Recipe courtesy of Daniel Orr, Chef for FARMBloomington

Wild Morel Mushroom and Cheese Omlets

6 eggs
1 c morel mushrooms, sliced
1 Tbsp butter
1/4 c milk
1/2 tsp salt, pepper, garlic salt, cilantro, basil (or your favorite herbs, season to taste)
1 small onion, diced
1/2 c shredded cheddar cheese
1/4 c sour cream
1 Tbsp extra virgin olive oil
4 oz cream cheese

  1. Crack eggs in a bowl and add milk, whisk until well blended.
  2. Add diced Velveeta cheese, mushrooms, onion, garlic, butter (dice the stick butter into small pieces or small dollops if using soft butter), sour cream, cream cheese & herbs and stir well.
  3. Heat olive oil in a skillet on medium high. Add omelet mix to the skillet and cook, stirring constantly, for 5-7 minutes (until the cheese has melted well). Once the dish starts to bubble, turn the heat down to medium and continue to stir (you don’t want the eggs and cheese to stick to the bottom of your skillet).
  4. Top with shredded cheddar cheese and serve with biscuits and jam and some fresh fruit on the side.
  5. (Optional) I like to add seasonal vegetables to my omelets as well; fresh green or yellow peppers, fresh garden herbs (cilantro and basil are my favorites), even diced squash or zucchini tastes good!

Recipe courtesy of Holly Grier, contributor to JustAPinch.com

Classic Fried Morels

Morels
3 tablespoons butter or vegetable oil
1/2 cup flour

  1. Rinse them in water and pat dry.
  2. Heat up a frying pan or skillet and melt butter. Make sure the butter doesn’t burn.
  3. Place the flour on a dish and roll the morel pieces in it until they are completely coated.
  4. Drop the flour-covered morels into the heated pan with butter. Flip them over with a wooden spoon until all sides are brown and crispy.
  5. Eat them slowly, savoring the taste and taking time to ruminate on how wonderful it is to be alive. Or just scarf them down and whip up another batch!

Recipe courtesy of Suzanne Oliver, Linton

Why we love them

So just what is it that makes Southern Indiana wild about morels?
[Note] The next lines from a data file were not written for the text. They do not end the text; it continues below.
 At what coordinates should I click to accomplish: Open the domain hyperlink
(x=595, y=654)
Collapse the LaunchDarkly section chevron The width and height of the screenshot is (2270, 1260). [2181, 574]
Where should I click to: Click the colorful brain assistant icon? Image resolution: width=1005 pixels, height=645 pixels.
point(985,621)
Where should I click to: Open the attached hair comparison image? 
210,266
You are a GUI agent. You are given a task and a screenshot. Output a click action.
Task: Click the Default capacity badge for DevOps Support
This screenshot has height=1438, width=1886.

It’s not the only place morels grow in the United States—Science Daily says there are 177 related species across North America. Humans are the only ones who will eat them, according to a study by Oregon State University, though deer and wild turkey have been caught in the act. The 812 area, with its varied geographical landscape and many forests, has the best climate for the mushroom, warm and damp in the springtime.

For the hunters themselves, there’s the competition of seeing who can find the first, heaviest or tallest morel. Holly Grier of Underwood and her friends place a bet every time they go out in the woods, whether it’s free dinner for the one who finds the first mushroom of the day or added chores for the loser. They make it a sport to out-do each other.

“It’s almost like a treasure or scavenger hunt,” says Ed McGuire.

“My sister-in-law and her husband live in a cabin south of Paoli in a pretty wooded area,” he describes. “There was a guy in town, kind of a shady character who hung out at the bars all day, who dressed up in camo and snuck onto their land to try and steal their mushrooms.”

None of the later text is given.